田代は東京芸術大学音楽学部声楽科でテノールを専攻し、大学在学中の2003年に『欲望という名の電車』で本格的にオペラデビュー。その後、先述した『マルグリット』でミュージカル出演を果たし、以降『ラブ・ネバー・ダイ』『マリー・アントワネット』『ジキル&ハイド』『きらめく星座』『グレート・ギャツビー』『エリザベート』『スウィーニー・トッド』等、数多くの作品に出演。第39回菊田一夫演劇賞を受賞し、昨年は『エリザベート』『スクルージ』に出演するなど、卓越した演技力と“天使の歌声”と称される歌声で、幅広い層のファンから支持されている。

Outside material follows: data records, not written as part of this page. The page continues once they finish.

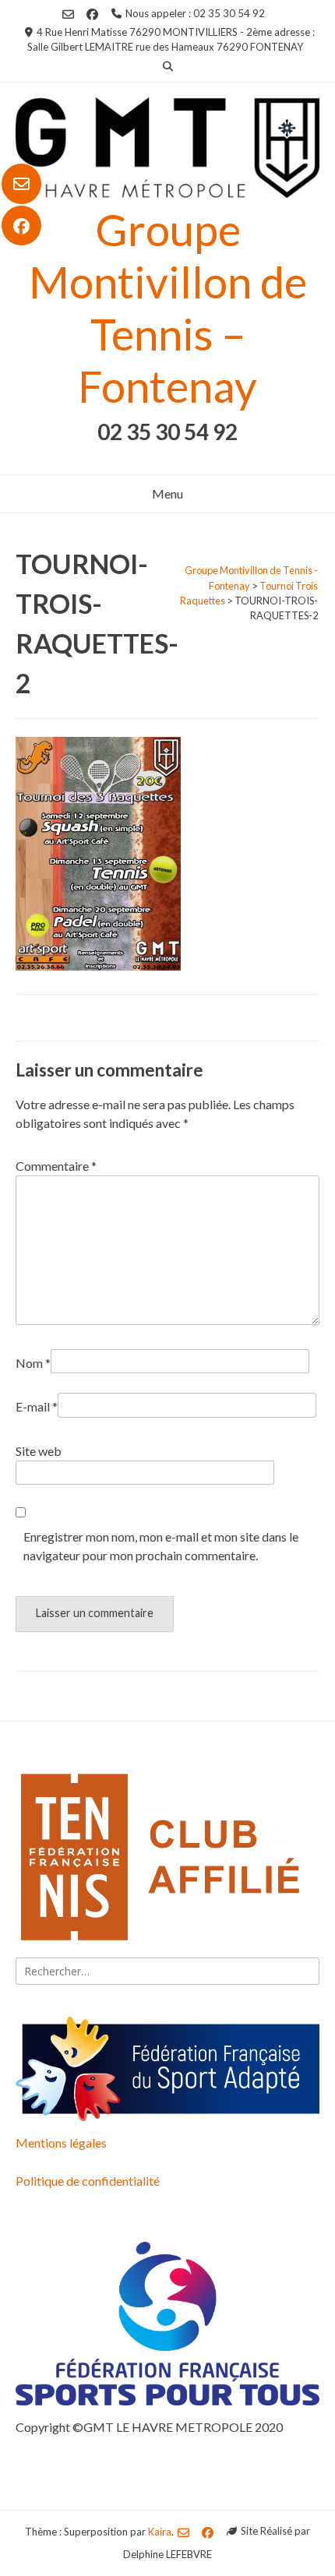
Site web (39, 1450)
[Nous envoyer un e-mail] (21, 184)
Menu (167, 493)
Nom (33, 1362)
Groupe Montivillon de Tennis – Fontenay (168, 308)
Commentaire (56, 1165)
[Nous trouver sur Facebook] (21, 226)
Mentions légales (61, 2142)
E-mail (37, 1406)
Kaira (159, 2531)
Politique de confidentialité (88, 2180)
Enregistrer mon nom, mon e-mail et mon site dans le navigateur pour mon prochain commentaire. (160, 1546)
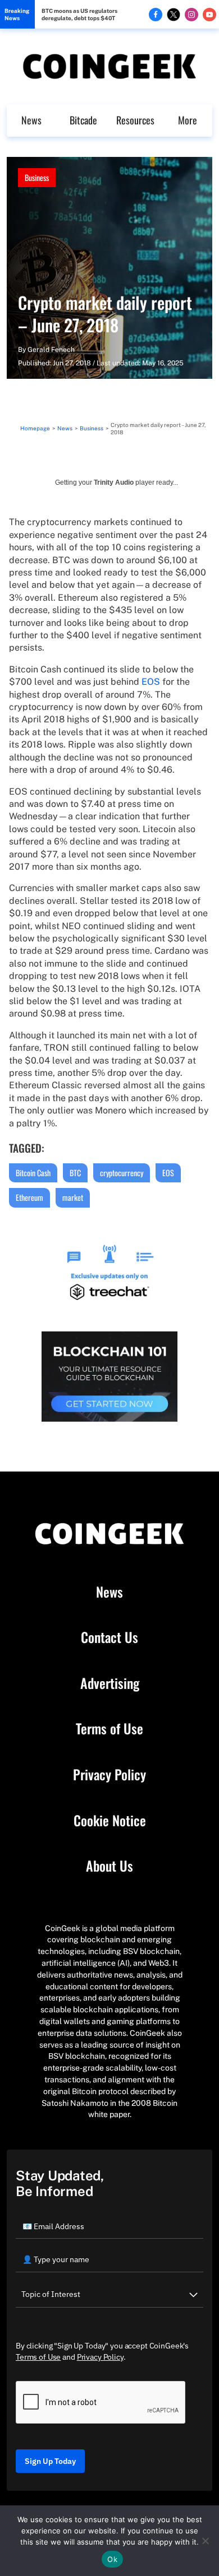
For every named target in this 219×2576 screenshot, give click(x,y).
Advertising (109, 1683)
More (187, 120)
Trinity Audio (114, 482)
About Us (109, 1866)
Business (37, 177)
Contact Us (109, 1637)
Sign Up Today (50, 2461)
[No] (205, 2540)
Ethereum (29, 1197)
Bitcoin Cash (33, 1172)
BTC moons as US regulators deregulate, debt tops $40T (79, 14)
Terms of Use (109, 1728)
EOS (151, 681)
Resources (135, 120)
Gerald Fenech (51, 350)
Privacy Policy (109, 1774)
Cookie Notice (110, 1820)
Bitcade (83, 120)
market (72, 1197)
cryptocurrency (121, 1172)
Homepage (35, 428)
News (31, 120)
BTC (75, 1172)
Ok (112, 2559)
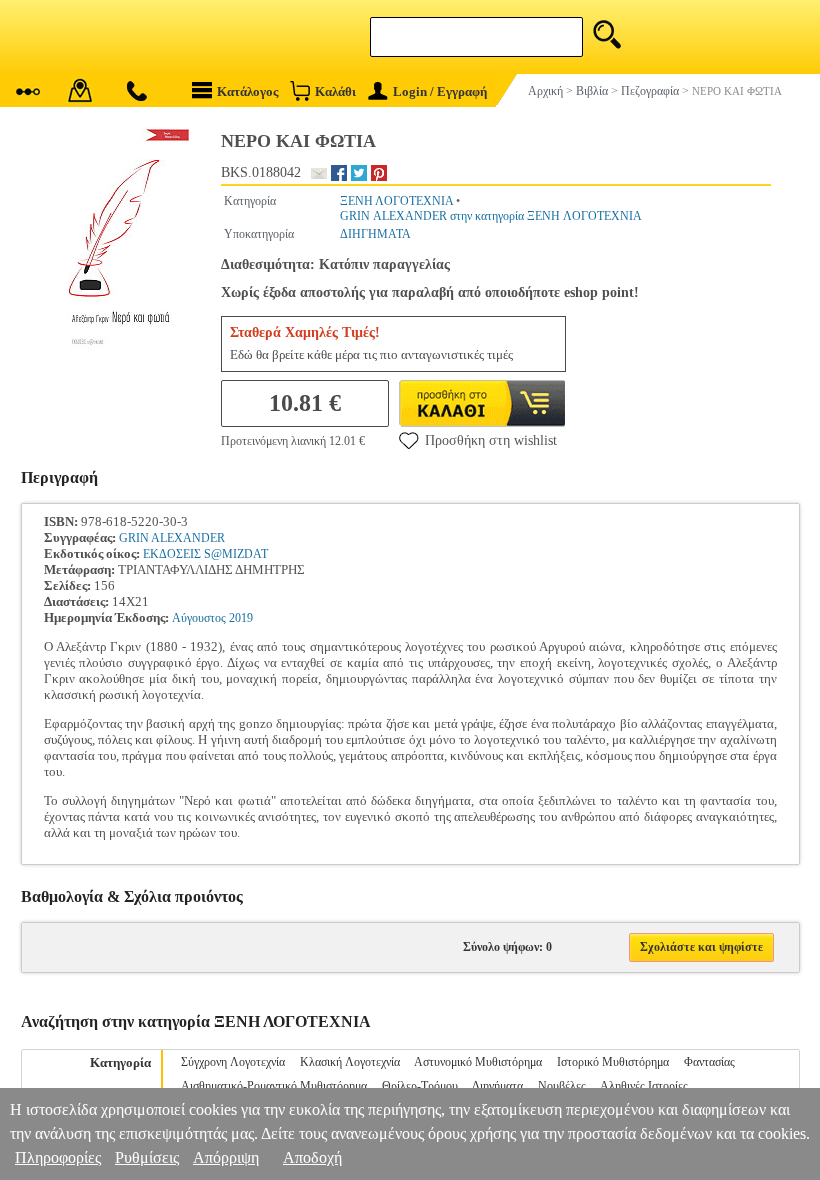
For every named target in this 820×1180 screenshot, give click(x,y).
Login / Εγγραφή (440, 91)
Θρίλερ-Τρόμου (420, 1086)
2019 (241, 618)
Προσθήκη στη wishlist (491, 440)
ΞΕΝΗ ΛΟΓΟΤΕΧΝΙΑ (396, 201)
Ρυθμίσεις (147, 1157)
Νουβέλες (562, 1086)
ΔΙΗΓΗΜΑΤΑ (375, 234)
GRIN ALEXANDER (172, 538)
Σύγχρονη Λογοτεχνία (233, 1062)
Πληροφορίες (58, 1157)
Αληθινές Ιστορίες (644, 1086)
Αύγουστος (199, 618)
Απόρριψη (226, 1157)
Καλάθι (335, 91)
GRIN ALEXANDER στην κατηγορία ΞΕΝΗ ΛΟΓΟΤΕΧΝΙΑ (491, 216)
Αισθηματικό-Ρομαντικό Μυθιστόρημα (274, 1086)
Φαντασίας (709, 1062)
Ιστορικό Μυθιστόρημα (613, 1062)
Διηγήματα (497, 1086)
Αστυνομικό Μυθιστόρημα (478, 1062)
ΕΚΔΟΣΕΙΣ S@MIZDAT (205, 554)
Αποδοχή (312, 1157)
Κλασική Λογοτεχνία (350, 1062)
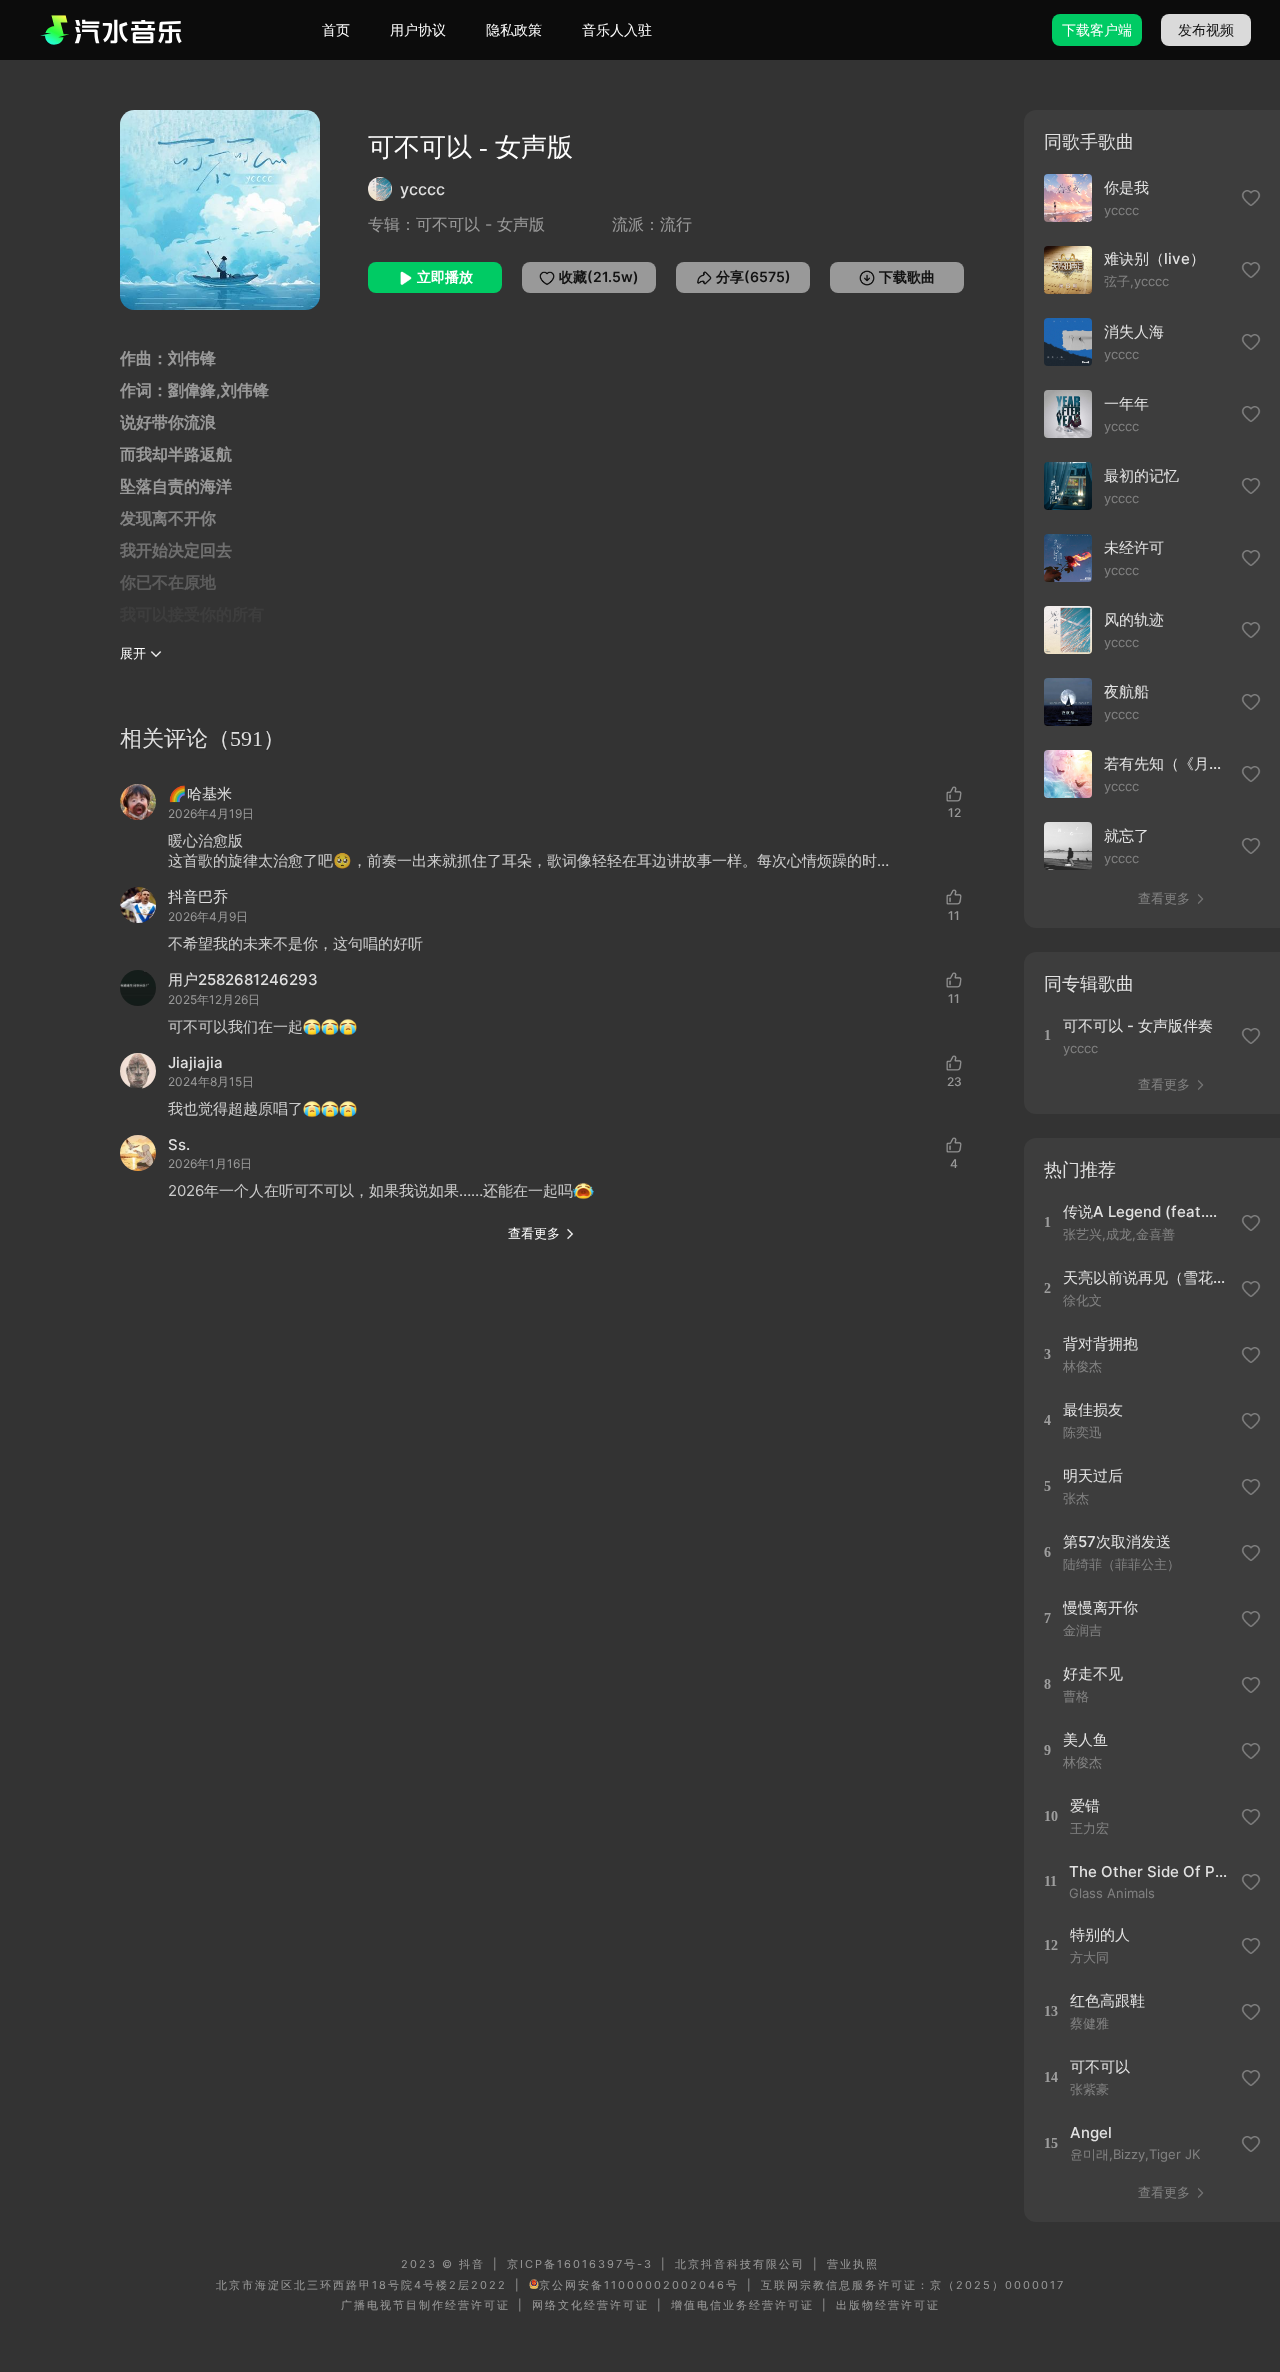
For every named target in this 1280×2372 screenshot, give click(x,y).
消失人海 (1134, 331)
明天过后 (1093, 1475)
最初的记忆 (1141, 475)
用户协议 (418, 29)
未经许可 (1134, 547)
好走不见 (1093, 1673)
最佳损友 (1093, 1409)
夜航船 (1126, 691)
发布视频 (1206, 29)
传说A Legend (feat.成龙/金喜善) (1145, 1211)
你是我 (1126, 187)
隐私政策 (514, 29)
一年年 (1126, 403)
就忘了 (1126, 835)
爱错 (1085, 1805)
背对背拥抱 (1100, 1343)
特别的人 (1100, 1934)
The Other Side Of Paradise (1151, 1871)
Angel (1091, 2132)
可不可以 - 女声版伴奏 (1138, 1025)
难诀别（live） (1154, 258)
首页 (336, 29)
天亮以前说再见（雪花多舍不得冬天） (1145, 1277)
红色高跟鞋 (1107, 2000)
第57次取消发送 (1117, 1541)
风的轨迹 (1134, 619)
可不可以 (1100, 2066)
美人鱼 (1085, 1739)
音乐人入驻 (617, 29)
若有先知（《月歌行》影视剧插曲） (1167, 763)
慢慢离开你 (1100, 1607)
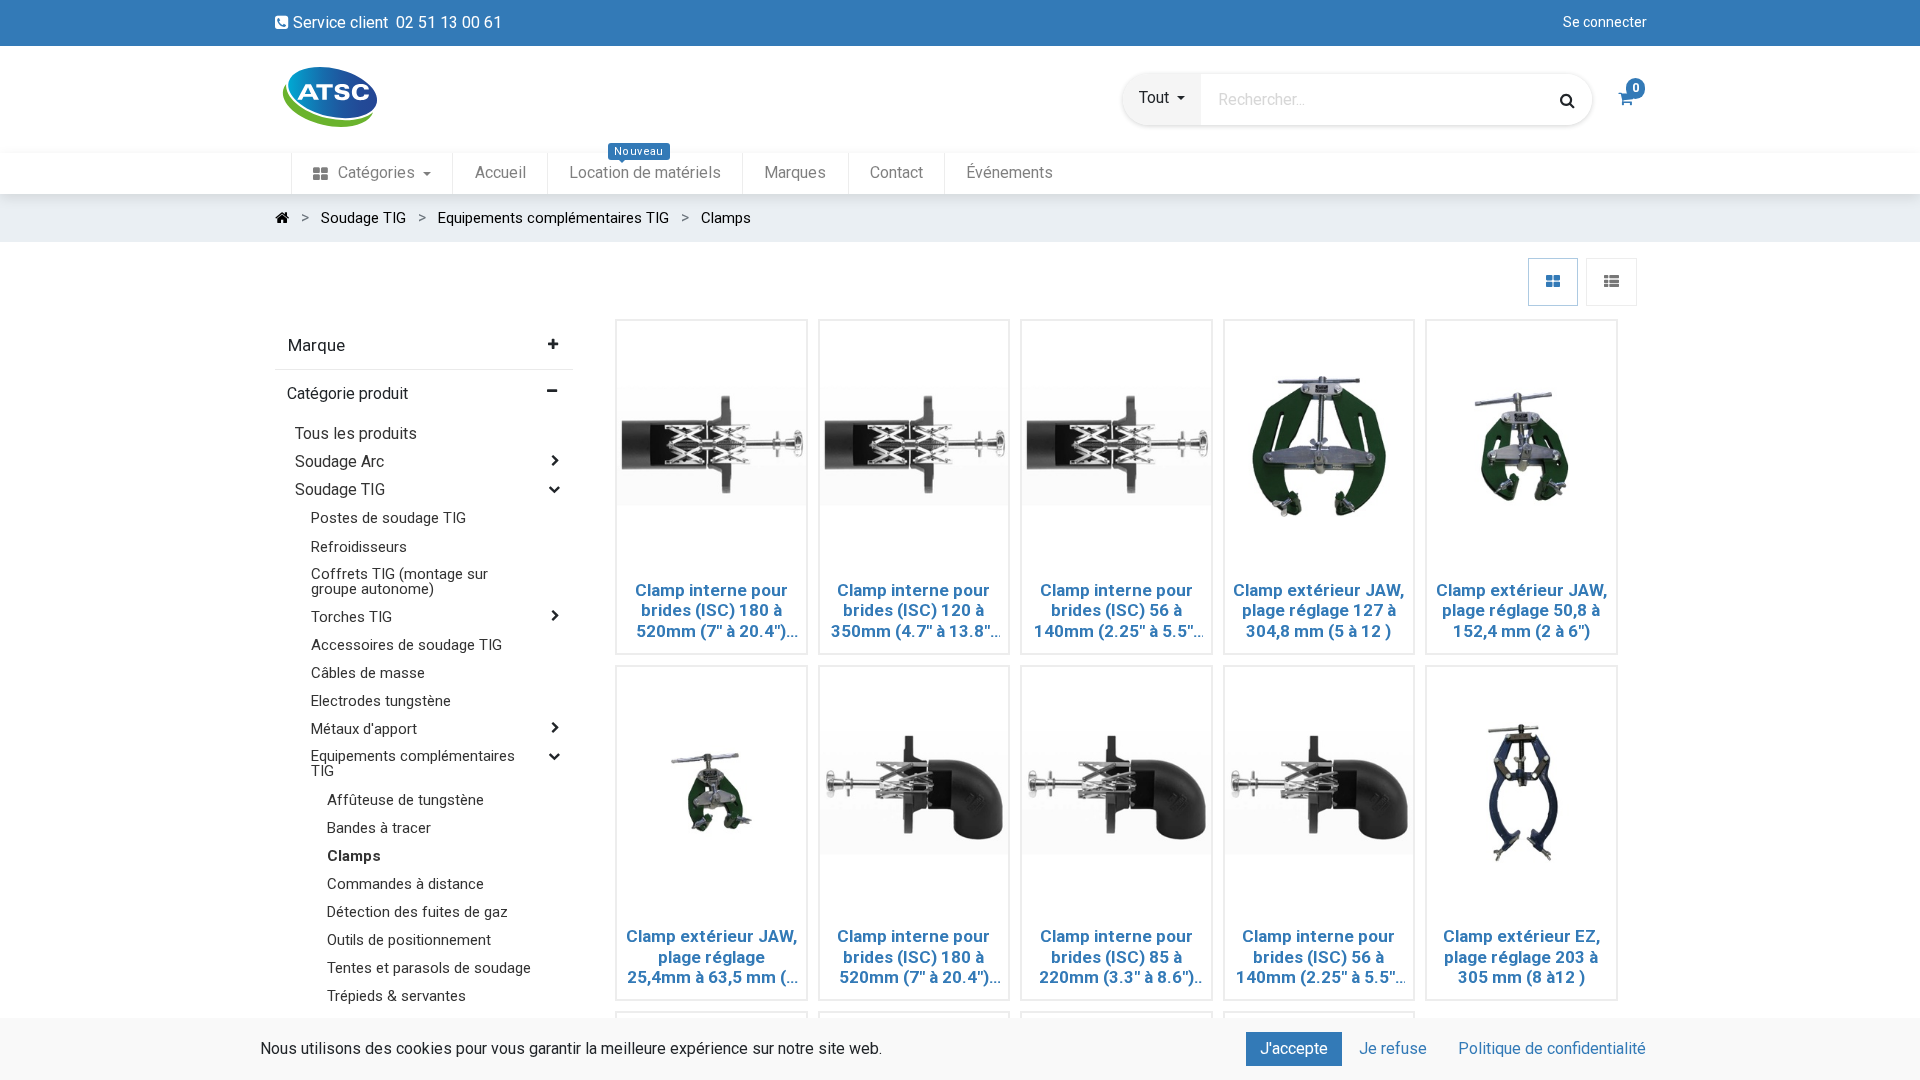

大学の先輩・斎藤ネコが紡ぐサウンドをバックに、全編イタリア語で「Volare」を披露
CMなどでおなじみのイタリアンカンツォーネ「Volare(ボラーレ)」は、東京藝術大学の先輩にあたる斎藤ネコの、美しいストリングスが響き渡るアレンジで披露。「事前に斎藤ネコさんから、『鼻歌でいいから“今”の田代万里生が歌う「Volare」のフルコーラスを、アカペラで歌った音源が欲しい』とリクエスト頂きました」と教えてくれ、その歌声からインスピレーションを得た斎藤が、緻密かつ美しいアレンジを作り出し、田代は全編イタリア語で披露。まさに圧巻のパフォーマンスだ。
昭和歌謡の名曲を、大学の同級生・大嵜慶子のアレンジで歌う
3曲目の、藤山一郎の「東京ラプソディ」は、2017年に出演した舞台『きらめく星座』の劇中でも歌い、好評だった作品で、東京藝術大学の同級生・大嵜慶子がアレンジを手がけた。親近感のあるメロディが印象的な昭和歌謡に、どこかレトロな雰囲気と、フレッシュさを纏わせ、壮大なアレンジを作りあげている。二人の爽快感溢れるセッションに引きつけられる。全編を通して田代の歌っている表情が幸せそうなところも、印象的だ。
ジャンポケ斉藤との熱いエンタメ談義にも注目
さらにコンサートで共演経験がある、お笑い芸人・ジャングルポケット斉藤慎二とのエンタメ談議では、興味深い話が飛び出し、即興コラボも実現。
全てのセッションを終えた田代は、「数々の歌番組が存在する中、この『Sound Inn “S”』の最大の特徴は、“完成”した音楽をただ届けるだけでなく、そこに至るまでの“過程”をあえてしっかり魅せていくところなんだと、実感しました」と語っている。舞台では「“奇跡のワンテイク”を感じる時間がこの上ない幸せ」と語る田代は、このセッションでも“それ”を感じたはずだ。田代万里生のパフォーマンスが楽しめる『Sound Inn“S”』はBS-TBSで1月18日18時30分から放送される。